▸ **Required work**: Turn the data into a Markdown table, starting with the line that contains "This screenshot has height=1537, width=710." and going on through the line that contains "click(x=45, y=212)". Use a Row column that numbers each line and a Data line column that holds the line, and leave out blank lines.

▸ **Data**:
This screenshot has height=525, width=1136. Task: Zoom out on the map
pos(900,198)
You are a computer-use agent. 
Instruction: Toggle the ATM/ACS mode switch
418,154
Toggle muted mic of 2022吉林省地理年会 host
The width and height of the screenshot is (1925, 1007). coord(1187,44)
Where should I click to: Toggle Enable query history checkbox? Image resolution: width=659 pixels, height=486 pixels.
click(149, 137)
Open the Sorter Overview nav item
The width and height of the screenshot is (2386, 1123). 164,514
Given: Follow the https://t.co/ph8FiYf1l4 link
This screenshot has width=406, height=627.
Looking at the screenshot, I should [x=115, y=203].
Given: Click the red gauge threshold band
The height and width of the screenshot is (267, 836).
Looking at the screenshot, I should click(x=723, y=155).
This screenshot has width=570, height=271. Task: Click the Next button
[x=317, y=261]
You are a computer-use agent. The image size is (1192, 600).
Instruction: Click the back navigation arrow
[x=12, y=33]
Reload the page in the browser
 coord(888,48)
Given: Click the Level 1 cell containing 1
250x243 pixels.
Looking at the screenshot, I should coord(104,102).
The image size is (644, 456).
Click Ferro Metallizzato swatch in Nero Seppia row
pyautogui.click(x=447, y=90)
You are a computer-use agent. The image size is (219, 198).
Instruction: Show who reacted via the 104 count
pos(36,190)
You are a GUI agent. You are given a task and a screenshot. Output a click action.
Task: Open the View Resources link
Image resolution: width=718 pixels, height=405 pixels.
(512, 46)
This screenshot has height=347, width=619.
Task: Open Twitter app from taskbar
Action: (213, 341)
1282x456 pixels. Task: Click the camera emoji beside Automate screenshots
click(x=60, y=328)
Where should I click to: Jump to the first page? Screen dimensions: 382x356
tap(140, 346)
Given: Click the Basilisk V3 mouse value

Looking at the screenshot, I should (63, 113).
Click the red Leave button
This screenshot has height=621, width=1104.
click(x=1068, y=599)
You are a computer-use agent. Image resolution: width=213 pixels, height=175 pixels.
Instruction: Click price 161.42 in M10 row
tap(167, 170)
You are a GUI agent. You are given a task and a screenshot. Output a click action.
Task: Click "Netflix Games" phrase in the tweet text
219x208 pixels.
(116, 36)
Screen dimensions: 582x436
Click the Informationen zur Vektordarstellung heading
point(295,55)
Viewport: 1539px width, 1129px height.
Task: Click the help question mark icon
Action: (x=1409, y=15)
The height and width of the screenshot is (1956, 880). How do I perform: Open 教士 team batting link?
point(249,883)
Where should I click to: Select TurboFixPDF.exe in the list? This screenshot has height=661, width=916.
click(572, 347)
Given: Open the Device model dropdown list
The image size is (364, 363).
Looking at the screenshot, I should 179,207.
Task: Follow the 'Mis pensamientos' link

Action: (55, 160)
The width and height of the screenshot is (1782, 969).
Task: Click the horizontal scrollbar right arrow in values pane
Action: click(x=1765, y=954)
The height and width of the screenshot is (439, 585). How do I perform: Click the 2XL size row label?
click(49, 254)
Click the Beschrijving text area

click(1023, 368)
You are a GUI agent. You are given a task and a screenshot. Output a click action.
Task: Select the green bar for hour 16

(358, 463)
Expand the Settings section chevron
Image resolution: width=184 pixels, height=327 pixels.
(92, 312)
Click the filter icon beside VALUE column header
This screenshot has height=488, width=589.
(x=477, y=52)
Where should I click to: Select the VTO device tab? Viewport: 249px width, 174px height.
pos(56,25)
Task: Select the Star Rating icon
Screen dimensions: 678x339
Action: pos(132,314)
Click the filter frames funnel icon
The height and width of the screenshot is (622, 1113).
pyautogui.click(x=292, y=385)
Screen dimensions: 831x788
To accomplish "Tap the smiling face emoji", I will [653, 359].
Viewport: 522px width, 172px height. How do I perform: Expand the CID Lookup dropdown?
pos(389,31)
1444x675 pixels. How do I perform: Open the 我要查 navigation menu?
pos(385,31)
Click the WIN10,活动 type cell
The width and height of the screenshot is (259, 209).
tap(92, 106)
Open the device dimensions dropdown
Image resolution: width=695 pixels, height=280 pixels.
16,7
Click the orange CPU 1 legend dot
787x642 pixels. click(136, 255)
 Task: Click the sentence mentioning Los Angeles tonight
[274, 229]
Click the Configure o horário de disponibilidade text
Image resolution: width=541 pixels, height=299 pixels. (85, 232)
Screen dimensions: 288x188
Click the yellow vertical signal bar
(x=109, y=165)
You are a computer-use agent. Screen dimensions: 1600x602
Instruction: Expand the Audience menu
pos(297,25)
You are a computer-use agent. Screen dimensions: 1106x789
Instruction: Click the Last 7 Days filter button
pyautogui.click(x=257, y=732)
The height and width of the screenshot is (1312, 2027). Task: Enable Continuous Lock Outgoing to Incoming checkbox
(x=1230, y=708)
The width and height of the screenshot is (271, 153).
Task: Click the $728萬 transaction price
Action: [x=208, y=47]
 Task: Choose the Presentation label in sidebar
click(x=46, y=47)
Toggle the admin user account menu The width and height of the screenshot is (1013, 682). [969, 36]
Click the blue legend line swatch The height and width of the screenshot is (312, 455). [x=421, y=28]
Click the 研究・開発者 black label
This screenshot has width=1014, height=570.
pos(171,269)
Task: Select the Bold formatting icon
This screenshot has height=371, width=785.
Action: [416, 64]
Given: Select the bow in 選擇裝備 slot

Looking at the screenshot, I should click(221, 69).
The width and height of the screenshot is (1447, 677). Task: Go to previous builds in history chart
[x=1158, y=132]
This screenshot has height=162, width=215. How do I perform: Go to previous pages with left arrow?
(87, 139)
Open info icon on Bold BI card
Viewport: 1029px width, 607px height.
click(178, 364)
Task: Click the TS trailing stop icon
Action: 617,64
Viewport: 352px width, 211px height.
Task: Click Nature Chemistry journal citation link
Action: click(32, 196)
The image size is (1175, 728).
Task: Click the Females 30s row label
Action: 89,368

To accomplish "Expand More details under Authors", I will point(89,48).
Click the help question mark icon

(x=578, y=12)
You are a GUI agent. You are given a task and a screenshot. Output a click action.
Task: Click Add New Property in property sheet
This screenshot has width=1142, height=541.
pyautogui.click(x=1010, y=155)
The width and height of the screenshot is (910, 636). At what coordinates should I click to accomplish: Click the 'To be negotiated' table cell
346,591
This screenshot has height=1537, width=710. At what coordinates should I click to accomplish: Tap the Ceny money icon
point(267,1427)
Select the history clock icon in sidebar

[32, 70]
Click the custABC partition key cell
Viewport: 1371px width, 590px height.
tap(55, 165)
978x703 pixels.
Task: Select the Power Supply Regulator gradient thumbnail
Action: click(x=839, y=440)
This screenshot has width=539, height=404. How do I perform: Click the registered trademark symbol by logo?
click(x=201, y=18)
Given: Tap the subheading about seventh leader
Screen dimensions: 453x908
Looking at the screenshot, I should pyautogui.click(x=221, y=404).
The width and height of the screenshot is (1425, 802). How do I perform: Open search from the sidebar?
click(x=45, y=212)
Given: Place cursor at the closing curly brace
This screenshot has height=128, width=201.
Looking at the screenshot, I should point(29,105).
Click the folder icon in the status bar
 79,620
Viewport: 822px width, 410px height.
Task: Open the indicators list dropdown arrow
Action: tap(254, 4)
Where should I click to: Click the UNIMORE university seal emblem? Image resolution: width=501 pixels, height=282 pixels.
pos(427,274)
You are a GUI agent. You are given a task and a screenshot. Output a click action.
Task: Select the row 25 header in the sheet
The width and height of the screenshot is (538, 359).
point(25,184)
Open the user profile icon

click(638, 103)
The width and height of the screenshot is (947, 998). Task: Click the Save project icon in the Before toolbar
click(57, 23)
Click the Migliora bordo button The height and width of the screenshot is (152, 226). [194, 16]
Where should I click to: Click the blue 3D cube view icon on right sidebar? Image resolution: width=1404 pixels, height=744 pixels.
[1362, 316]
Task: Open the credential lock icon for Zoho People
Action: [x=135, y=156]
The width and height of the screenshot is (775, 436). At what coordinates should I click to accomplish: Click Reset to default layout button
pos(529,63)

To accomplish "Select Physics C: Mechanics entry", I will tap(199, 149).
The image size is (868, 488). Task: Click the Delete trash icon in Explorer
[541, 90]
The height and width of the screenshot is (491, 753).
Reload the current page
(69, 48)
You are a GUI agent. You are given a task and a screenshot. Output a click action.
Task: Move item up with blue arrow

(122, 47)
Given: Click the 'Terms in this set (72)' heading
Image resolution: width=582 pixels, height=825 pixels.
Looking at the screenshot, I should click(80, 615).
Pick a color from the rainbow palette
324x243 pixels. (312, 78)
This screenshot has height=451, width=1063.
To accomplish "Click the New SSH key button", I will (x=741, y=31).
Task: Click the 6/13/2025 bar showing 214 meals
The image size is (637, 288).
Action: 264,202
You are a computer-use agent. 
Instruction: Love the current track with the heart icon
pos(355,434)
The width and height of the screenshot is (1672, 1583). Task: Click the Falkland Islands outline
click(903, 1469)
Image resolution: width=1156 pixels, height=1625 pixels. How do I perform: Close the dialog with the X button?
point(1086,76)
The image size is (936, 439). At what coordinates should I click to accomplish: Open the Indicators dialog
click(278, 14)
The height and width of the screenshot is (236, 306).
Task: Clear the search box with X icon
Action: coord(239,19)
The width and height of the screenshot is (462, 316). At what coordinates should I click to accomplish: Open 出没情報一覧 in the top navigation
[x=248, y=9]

▸ **Finished exercise**:
| Row | Data line |
|---|---|
| 1 | This screenshot has height=1537, width=710. At what coordinates should I click to accomplish: Tap the Ceny money icon |
| 2 | point(267,1427) |
| 3 | Select the history clock icon in sidebar |
| 4 | [32, 70] |
| 5 | Click the custABC partition key cell |
| 6 | Viewport: 1371px width, 590px height. |
| 7 | tap(55, 165) |
| 8 | 978x703 pixels. |
| 9 | Task: Select the Power Supply Regulator gradient thumbnail |
| 10 | Action: click(x=839, y=440) |
| 11 | This screenshot has width=539, height=404. How do I perform: Click the registered trademark symbol by logo? |
| 12 | click(x=201, y=18) |
| 13 | Given: Tap the subheading about seventh leader |
| 14 | Screen dimensions: 453x908 |
| 15 | Looking at the screenshot, I should pyautogui.click(x=221, y=404). |
| 16 | The width and height of the screenshot is (1425, 802). How do I perform: Open search from the sidebar? |
| 17 | click(x=45, y=212) |